What Small Models Can and Cannot Do in This Role

The project’s engineering report characterizes 3B-class models as reliable format generators and unreliable reasoners [1]. With scarcity constraints in place, agents produce valid structured outputs consistently enough to sustain a running simulation. The models handle the formatting contract.

Reasoning quality is a different matter. The models follow prompt instructions on output structure but do not reliably execute multi-step economic logic. Trade decisions that would require planning across several turns, or responses calibrated to market-wide conditions rather than local inventory, fall outside what these models do dependably. The emergent behaviors that make the simulation interesting, the bubbles, the crashes, the wealth concentration, are products of the constraint design rather than of agent cognition.

FAQ

Q. What inference infrastructure does Thousand Token Wood use? The first version serves Qwen2.5-3B via vLLM on Modal [1]. Version 2 runs four heterogeneous models on the same platform, with a fix required to supply the CUDA toolkit to vLLM 0.22.1 [2].

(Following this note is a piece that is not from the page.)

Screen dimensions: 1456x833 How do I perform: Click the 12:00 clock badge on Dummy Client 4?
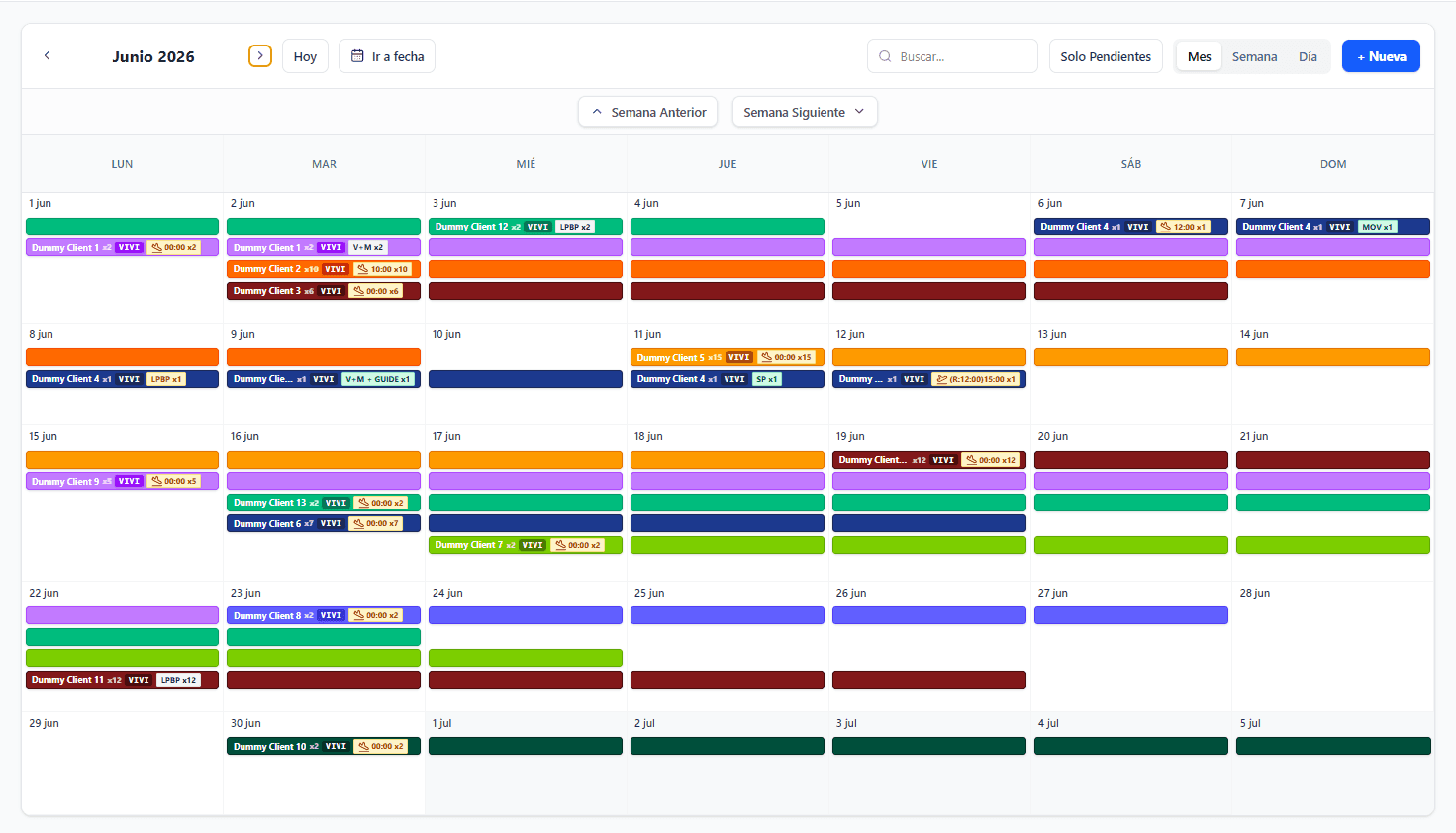point(1183,226)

Q. What caused the “could not find nvcc” failure in v2, and how was it resolved? vLLM 0.22.1 JIT-compiles kernels at load time and requires nvcc from the CUDA toolkit. A lean base image does not include it, causing all four models to fail at startup. Switching to a CUDA devel base image resolved the issue for all models simultaneously [2].

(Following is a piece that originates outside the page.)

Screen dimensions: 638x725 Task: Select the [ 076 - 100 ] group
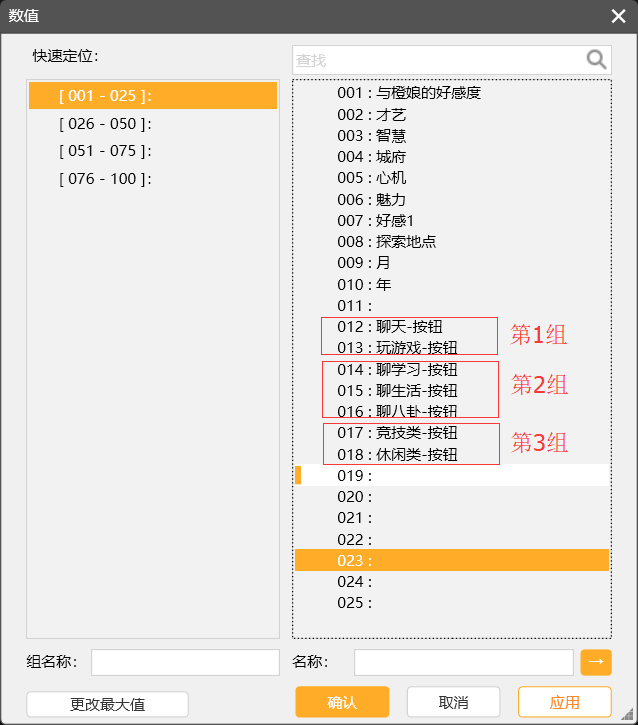(105, 179)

Q. Why did the first version of the economy produce no trade? Production outran consumption, making every agent self-sufficient. Without a reason to exchange goods, the market cleared once and stopped. Designed scarcity constraints, including diet variety rules, spoilage, and a firewood monopoly, introduced the conditions necessary for ongoing trade [1].

Q. Does model heterogeneity in v2 produce observable behavioral differences between agents? The project reports that four models trained by different labs with different post-training produce genuinely different agent behavior, described as the owl hoarding differently than the fox speculates [2]. The behavioral diversity is the stated motivation for the multi-model architecture.

Q. What are the known reasoning limitations of 3B-class models in this simulation role? The project characterizes these models as reliable format generators but unreliable reasoners [1]. They consistently produce valid structured outputs but do not dependably execute multi-step economic logic or market-wide planning.

Key Takeaways

Thousand Token Wood runs five autonomous agents on Qwen2.5-3B served via vLLM on Modal, with a Gradio interface, built for Hugging Face’s Build Small Hackathon [1].
Small models are the architecturally correct choice for real-time multi-agent simulations because frontier models are too slow and costly to serve a council of agents on every tick [1].
Emergent economic behavior required engineered scarcity: diet variety rules, spoilage mechanics, and a firewood monopoly forced trade where a naive implementation produced none [1].
Version 2 introduced four heterogeneous models from OpenAI, OpenBMB, NVIDIA, and a fine-tuned Qwen 0.5B; the primary deployment friction was a missing CUDA toolkit in vLLM 0.22.1, resolved with a single base-image change [2].
3B-class models function reliably as format generators but not as multi-step reasoners; simulation complexity must be encoded in world constraints rather than delegated to model cognition [1].